American’s New Airbus A321neo Will Load Into Their Schedule Tonight – And Cram In 15 More Seats

American Airlines has 100 A321 ‘neo’ or ‘new engine option’ planes on order (22 of these deliveries have been deferred). Back in August we learned that American would take delivery of its first neo in January. It would be a new ‘dense’ configuration with more seats than the airline has ever put into an A321 before. And that it would become the template for going back and adding seats to existing Airbus A321s as well.

At the end of September I revealed the details of just how American would be squeezing more seats into their Airbus A321 fleet just like they are doing with their Boeing 737s as well as adding more first class seats.

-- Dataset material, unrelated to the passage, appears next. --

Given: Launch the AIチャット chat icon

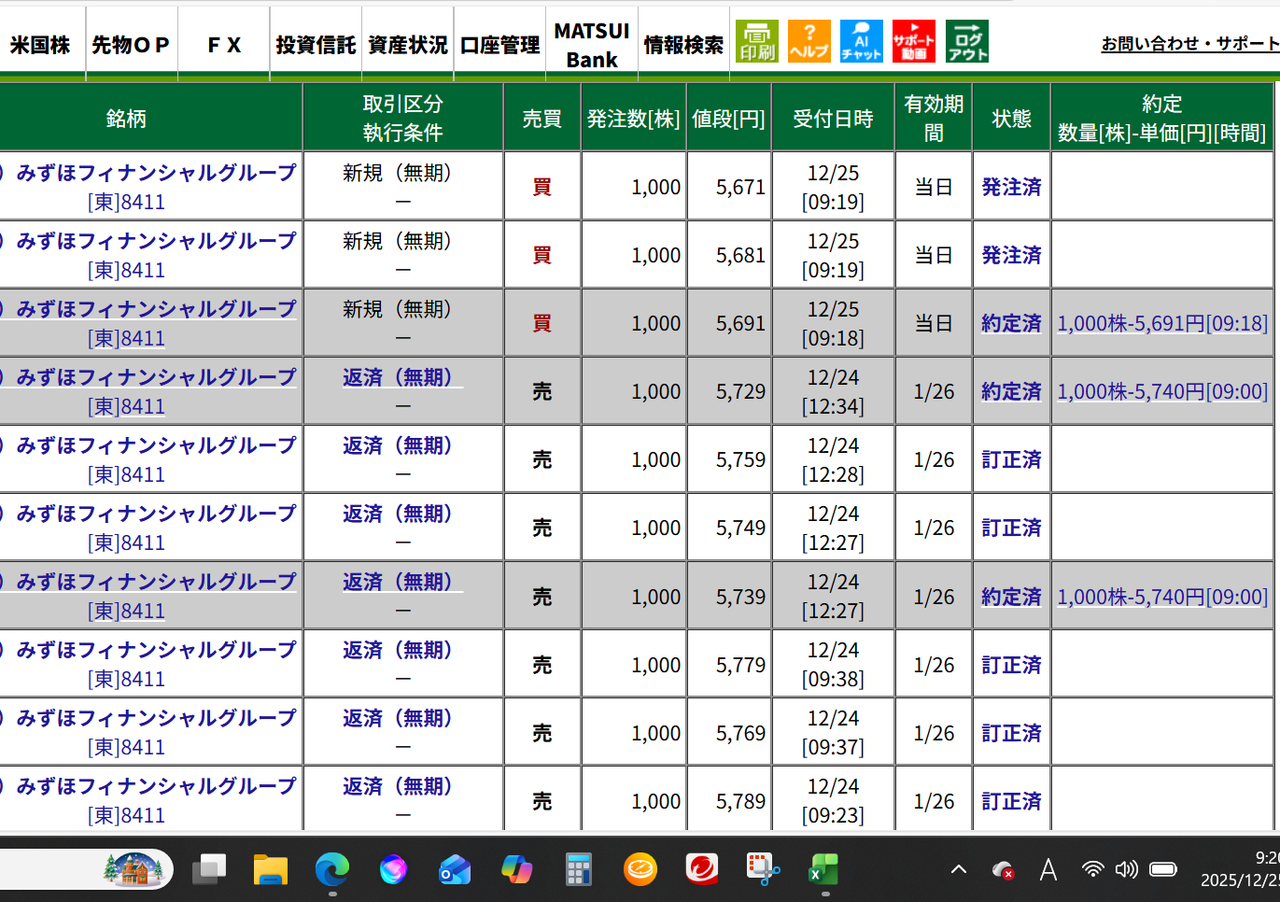Looking at the screenshot, I should point(861,41).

  • Legacy American A321s (not the cross country A321Ts) get 15 more seats in the same amount of space while legacy US Airways A321s get 9 more seats.
  • A321neo aircraft will have 196 total seats (remember: one flight attendant per 50 passengers, one more row would have cost them more money to crew the planes).
  • It’s 20 first class seats (5 rows, rather than the current 4), 47 Main Cabin Extra seats, and 129 regular coach seats.

This new Airbus A321neo aircraft is going to be loaded into American’s schedule overnight tonight and the first flights will be bookable starting Sunday.

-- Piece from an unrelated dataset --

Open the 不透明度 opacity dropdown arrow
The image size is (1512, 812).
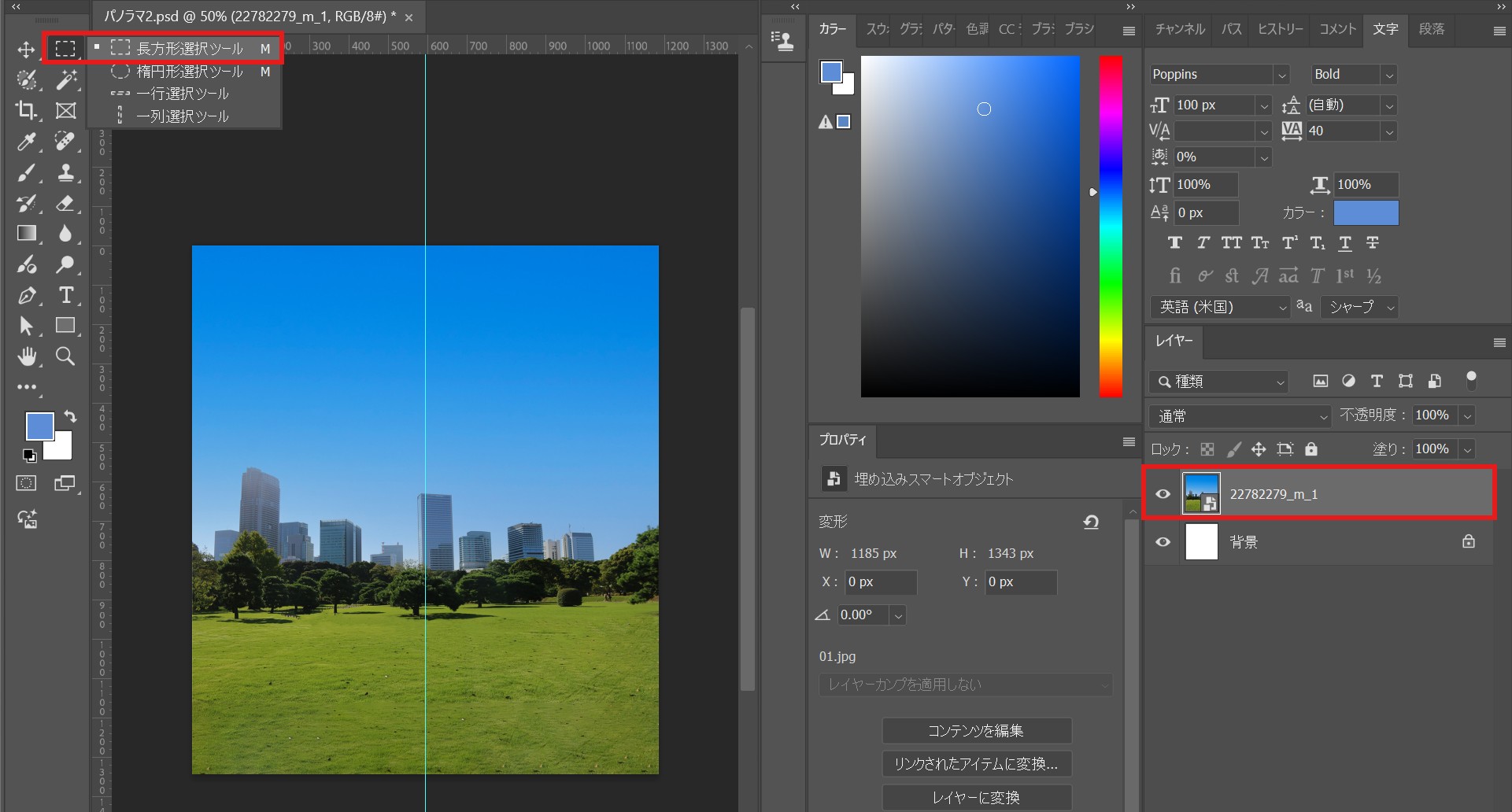pyautogui.click(x=1467, y=415)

American Airlines Airbus A321

Less Space For Each Passenger Means More Passengers

You might think that the Airbus A321 is a smaller aircraft that carries fewer passengers than a Boeing 757. And that’s normally true. However this configuration would actually cram more people into a smaller airframe than the current dense 757 American uses for Hawaii flights which has 188 seats!

They accomplish this with less distance between seats, less padding for each seat, and smaller lavatories.

The planes also get bigger overhead bins and on a separate faster track also get satellite wifi. There will be no seat back video in these planes, replacing the screens on legacy American aircraft with streaming entertainment you watch on your own device. American says most passengers already have their own devices — and while I never watch the stuff myself, customers say watching movies on their phones isn’t the same as a seat back screen.

Even first class has less legroom, and the standard first class seat they’ve been using is less comfortable too.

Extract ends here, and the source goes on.